28 Temmuz 2021 02:00

Politikasız politika illüzyonu ve PAG

PAG’ın kendini ortaya koyuş biçimine baktığımızda, sivil toplumcu paradigmanın, AKP’nin gençliği kendi politik platformuna kazanma çabasıyla birleştiği absürt bir söylem yığını çıkıyor.

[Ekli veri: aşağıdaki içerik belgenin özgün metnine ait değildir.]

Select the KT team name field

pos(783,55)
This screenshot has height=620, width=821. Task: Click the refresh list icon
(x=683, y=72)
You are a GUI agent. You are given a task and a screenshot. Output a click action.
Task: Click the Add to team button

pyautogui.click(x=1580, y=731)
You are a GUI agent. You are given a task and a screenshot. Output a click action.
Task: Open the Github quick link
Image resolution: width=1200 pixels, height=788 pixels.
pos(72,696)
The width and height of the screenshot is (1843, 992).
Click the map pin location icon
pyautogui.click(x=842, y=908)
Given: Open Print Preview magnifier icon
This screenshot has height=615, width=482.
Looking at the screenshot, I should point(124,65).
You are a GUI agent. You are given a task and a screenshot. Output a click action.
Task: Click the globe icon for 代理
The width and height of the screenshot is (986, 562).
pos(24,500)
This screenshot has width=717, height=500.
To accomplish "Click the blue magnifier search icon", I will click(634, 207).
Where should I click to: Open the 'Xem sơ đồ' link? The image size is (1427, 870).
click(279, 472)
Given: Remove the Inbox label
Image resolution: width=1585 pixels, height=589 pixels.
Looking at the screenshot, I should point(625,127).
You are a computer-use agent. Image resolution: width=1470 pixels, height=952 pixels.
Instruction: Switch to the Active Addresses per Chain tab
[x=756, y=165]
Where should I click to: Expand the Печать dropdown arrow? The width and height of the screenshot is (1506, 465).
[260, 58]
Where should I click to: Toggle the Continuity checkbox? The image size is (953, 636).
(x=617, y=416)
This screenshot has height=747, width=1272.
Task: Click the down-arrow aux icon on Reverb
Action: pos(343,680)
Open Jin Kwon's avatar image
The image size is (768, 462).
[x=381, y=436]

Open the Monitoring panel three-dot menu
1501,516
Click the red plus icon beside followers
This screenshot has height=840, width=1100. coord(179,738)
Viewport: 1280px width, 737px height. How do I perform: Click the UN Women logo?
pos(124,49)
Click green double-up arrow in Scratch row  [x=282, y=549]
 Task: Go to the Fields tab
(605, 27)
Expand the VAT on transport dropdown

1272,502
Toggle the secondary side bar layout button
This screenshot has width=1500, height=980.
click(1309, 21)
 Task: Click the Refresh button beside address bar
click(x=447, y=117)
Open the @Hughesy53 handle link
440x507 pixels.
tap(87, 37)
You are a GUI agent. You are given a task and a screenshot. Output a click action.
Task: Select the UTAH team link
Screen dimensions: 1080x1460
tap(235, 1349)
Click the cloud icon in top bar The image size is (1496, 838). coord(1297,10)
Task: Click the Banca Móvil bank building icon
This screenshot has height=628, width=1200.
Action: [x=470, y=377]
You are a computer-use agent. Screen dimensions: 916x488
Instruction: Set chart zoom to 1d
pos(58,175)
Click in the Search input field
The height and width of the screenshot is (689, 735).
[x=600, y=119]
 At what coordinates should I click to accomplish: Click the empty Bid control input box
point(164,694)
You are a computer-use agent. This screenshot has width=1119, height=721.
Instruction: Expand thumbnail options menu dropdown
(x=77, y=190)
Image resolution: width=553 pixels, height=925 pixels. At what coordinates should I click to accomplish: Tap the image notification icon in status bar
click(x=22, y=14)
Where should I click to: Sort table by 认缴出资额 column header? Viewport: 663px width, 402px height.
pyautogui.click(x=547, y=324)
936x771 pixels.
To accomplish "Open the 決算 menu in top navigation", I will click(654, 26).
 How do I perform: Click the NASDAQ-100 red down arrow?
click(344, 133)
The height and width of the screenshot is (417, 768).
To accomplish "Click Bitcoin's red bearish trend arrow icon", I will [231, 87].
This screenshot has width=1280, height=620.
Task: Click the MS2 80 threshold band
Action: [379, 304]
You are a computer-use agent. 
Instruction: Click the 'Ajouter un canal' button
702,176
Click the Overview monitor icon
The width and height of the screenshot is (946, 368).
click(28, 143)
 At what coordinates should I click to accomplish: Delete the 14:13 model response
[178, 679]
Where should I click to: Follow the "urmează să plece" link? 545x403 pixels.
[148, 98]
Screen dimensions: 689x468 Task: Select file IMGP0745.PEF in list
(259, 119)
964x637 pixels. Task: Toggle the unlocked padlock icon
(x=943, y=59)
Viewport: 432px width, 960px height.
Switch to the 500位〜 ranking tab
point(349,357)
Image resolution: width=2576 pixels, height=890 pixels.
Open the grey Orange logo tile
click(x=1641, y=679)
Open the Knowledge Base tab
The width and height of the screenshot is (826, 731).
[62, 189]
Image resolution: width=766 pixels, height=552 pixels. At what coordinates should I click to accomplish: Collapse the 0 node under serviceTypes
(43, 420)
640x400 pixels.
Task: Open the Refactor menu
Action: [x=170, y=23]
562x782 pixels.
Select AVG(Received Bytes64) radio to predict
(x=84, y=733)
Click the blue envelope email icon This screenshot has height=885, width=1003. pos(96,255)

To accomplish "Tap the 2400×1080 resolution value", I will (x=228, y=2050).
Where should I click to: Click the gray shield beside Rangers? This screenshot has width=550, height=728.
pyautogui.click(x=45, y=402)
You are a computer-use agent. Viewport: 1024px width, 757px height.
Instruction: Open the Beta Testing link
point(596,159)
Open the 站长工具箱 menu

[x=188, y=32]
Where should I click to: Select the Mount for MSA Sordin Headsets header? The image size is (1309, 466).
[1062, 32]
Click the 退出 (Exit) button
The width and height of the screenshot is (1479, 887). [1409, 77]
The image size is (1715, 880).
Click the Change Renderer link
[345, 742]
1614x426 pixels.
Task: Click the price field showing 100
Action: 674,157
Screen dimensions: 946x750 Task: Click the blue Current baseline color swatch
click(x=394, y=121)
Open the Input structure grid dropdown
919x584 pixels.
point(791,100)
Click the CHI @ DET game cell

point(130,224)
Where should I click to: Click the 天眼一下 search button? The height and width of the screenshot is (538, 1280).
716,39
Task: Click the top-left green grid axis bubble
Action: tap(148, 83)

Politikasız politika illüzyonu ve PAG

Görsel: Unsplash

Burak BAĞÇECİ

YTÜ

AKP milletvekili Rümeysa Kadak’ın koordinatörlüğünü üstlendiği PAG, yani Politika Araştırma Grubu, kendini gençlerin ülkedeki sorunlara yönelik politikalar üretebilecekleri bir platform olarak sunuyor. Kendi sitelerinde ortaya koydukları misyona göre “Benim bu ülke için hayallerim var!’ diyen gençleri, siyasi görüşlerine bakmaksızın bağımsız bir grup halinde bir araya getirerek toplumun karar alma mekanizmalarına katılımını arttırmayı” hedefliyor PAG. PAG’ın kendini ortaya koyuş biçimine baktığımızda, sivil toplumcu paradigmanın, AKP’nin gençliği kendi politik platformuna kazanma çabasıyla birleştiği absürt bir söylem yığını çıkıyor.

Nitekim PAG’ın reklamının yapıldığı kısa videoya baktığımızda, birbirini sürekli tekrar eden iki iddiayı görüyoruz. Bu iddiaların ilki PAG’da hiçbir politik-ideolojik ayrımın gözetilmediği, ikincisi de ülkedeki yanlış politikaların eleştirilerek alternatif politikalar üretiliyor oluşu. Videodaki iddiaların papağan gibi tekrar ediliyor olması bile iddiaların içinin boşluğuna rağmen kanıtlanmaya çalışıldığı fikrini en baştan izleyicide oluşturuyor. Ancak insanın aklıyla alay eden bu iddiaları biraz yakından incelemekte yine de fayda var.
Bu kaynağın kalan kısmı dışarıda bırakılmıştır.